- WORK TO BE COMPLETED -
When you reach the line containing "Choisissez un Nom d’utilisateur (138, 339)" in the entries below, begin reproducing lines exactly, and stop once the line containing "Log in (494, 875)" is done.

Stored items
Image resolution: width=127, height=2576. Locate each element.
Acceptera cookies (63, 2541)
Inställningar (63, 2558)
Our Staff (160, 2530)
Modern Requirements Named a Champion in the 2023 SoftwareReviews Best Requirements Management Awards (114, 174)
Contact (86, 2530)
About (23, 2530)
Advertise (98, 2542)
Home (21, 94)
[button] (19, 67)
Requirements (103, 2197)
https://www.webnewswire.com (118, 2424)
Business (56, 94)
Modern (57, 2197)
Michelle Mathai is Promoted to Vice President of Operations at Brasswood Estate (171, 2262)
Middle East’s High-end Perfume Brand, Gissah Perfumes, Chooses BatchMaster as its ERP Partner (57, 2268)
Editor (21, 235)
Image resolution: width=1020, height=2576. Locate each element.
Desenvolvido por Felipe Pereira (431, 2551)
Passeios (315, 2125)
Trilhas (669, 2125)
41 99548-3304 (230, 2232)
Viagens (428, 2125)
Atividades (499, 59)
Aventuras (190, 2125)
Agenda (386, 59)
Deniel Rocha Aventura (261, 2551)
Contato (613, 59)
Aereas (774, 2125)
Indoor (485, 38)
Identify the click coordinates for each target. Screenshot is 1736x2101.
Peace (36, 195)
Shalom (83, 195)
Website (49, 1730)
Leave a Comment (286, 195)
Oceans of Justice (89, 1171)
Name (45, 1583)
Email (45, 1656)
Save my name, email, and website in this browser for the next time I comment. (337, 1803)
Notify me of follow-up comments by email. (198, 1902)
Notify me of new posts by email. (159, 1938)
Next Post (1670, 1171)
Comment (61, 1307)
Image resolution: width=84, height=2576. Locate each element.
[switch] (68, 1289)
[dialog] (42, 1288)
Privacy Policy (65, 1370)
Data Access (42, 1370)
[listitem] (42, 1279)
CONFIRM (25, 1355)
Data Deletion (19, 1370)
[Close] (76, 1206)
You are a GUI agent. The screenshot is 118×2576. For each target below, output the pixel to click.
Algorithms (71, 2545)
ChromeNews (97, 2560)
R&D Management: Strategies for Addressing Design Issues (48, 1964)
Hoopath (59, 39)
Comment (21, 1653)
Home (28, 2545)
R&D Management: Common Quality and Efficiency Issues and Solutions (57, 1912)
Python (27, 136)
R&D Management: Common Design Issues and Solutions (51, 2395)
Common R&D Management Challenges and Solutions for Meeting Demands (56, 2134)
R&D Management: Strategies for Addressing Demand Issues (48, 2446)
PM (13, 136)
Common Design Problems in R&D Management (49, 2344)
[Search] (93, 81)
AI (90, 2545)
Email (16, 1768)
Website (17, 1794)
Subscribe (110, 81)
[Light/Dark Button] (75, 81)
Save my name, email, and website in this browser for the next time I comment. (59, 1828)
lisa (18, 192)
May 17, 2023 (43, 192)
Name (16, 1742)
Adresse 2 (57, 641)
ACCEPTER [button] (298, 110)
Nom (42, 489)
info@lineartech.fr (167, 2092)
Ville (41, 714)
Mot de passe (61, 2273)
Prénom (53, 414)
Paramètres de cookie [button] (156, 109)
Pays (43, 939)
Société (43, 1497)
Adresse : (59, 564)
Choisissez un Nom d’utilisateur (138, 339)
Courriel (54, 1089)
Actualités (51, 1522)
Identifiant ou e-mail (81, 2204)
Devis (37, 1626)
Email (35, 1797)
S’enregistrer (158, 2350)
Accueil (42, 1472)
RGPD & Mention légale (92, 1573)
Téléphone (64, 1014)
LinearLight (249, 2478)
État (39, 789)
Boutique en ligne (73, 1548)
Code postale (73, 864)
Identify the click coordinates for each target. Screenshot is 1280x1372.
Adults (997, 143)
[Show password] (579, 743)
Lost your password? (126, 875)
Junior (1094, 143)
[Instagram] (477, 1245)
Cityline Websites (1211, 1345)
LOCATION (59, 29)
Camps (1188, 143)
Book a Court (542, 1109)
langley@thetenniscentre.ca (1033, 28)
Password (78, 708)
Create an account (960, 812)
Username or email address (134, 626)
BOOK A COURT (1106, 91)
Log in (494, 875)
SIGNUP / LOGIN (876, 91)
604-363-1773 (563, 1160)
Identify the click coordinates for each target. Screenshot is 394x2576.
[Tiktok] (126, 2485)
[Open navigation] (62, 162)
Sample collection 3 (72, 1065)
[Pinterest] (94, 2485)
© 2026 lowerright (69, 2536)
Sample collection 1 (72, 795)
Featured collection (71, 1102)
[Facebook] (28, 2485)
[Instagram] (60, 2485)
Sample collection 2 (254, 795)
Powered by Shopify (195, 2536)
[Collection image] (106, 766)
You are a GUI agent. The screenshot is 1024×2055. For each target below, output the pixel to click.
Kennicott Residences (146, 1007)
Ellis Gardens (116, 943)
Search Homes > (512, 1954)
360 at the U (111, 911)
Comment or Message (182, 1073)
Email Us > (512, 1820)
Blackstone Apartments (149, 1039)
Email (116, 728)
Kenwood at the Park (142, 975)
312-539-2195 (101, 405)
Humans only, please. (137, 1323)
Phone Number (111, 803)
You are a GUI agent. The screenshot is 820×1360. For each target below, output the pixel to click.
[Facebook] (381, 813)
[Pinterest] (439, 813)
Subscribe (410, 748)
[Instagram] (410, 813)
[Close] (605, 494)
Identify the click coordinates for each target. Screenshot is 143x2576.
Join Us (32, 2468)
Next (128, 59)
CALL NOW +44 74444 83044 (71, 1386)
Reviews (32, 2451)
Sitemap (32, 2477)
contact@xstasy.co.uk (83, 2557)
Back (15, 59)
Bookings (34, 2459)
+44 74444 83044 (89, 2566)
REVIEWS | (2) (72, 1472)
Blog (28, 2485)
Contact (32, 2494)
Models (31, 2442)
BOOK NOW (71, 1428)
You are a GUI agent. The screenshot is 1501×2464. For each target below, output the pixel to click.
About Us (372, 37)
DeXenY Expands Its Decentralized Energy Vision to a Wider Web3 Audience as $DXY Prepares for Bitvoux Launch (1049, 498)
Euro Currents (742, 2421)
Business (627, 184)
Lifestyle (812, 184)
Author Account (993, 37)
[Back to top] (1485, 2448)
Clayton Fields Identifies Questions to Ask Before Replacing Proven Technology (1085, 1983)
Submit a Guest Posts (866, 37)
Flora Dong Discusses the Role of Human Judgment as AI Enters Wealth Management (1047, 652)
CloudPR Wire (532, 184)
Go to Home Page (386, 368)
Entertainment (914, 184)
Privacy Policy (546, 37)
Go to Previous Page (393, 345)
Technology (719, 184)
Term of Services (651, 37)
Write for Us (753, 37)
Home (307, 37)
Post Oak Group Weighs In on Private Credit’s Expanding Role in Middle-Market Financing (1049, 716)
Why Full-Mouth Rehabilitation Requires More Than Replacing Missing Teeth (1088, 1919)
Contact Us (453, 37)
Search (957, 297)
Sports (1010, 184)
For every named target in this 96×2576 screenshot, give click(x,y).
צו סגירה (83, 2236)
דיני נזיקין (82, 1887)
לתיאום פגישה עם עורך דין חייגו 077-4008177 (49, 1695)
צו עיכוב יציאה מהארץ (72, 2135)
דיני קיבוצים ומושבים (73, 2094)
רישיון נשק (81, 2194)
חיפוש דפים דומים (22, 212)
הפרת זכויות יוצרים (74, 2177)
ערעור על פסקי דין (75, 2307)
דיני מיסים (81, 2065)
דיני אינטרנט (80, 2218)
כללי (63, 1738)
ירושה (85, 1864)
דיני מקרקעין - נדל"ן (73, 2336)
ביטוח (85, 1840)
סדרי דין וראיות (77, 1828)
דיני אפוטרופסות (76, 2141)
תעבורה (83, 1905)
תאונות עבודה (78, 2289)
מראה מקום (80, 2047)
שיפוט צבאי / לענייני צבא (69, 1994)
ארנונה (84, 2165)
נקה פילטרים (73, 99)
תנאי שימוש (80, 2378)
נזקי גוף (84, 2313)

- RESPONSE BOX -
Choisissez un Nom d’utilisateur (138, 339)
Courriel (54, 1089)
Actualités (51, 1522)
Identifiant ou e-mail (81, 2204)
Devis (37, 1626)
Email (35, 1797)
S’enregistrer (158, 2350)
Accueil (42, 1472)
RGPD & Mention légale (92, 1573)
Téléphone (64, 1014)
LinearLight (249, 2478)
État (39, 789)
Boutique en ligne (73, 1548)
Code postale (73, 864)
Identify the click coordinates for each target. Screenshot is 1280x1372.
Adults (997, 143)
[Show password] (579, 743)
Lost your password? (126, 875)
Junior (1094, 143)
[Instagram] (477, 1245)
Cityline Websites (1211, 1345)
LOCATION (59, 29)
Camps (1188, 143)
Book a Court (542, 1109)
langley@thetenniscentre.ca (1033, 28)
Password (78, 708)
Create an account (960, 812)
Username or email address (134, 626)
BOOK A COURT (1106, 91)
Log in (494, 875)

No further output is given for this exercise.